■ Work instructions
Nothing in the records may change when you print them out again.

--- Source information Enclosed Below ---

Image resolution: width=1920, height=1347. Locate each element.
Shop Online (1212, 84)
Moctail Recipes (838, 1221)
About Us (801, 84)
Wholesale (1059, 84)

--- End of Enclosed Source information ---

■ Exercise result
Image resolution: width=1920, height=1347. Locate each element.
Shop Online (1212, 84)
Moctail Recipes (838, 1221)
About Us (801, 84)
Wholesale (1059, 84)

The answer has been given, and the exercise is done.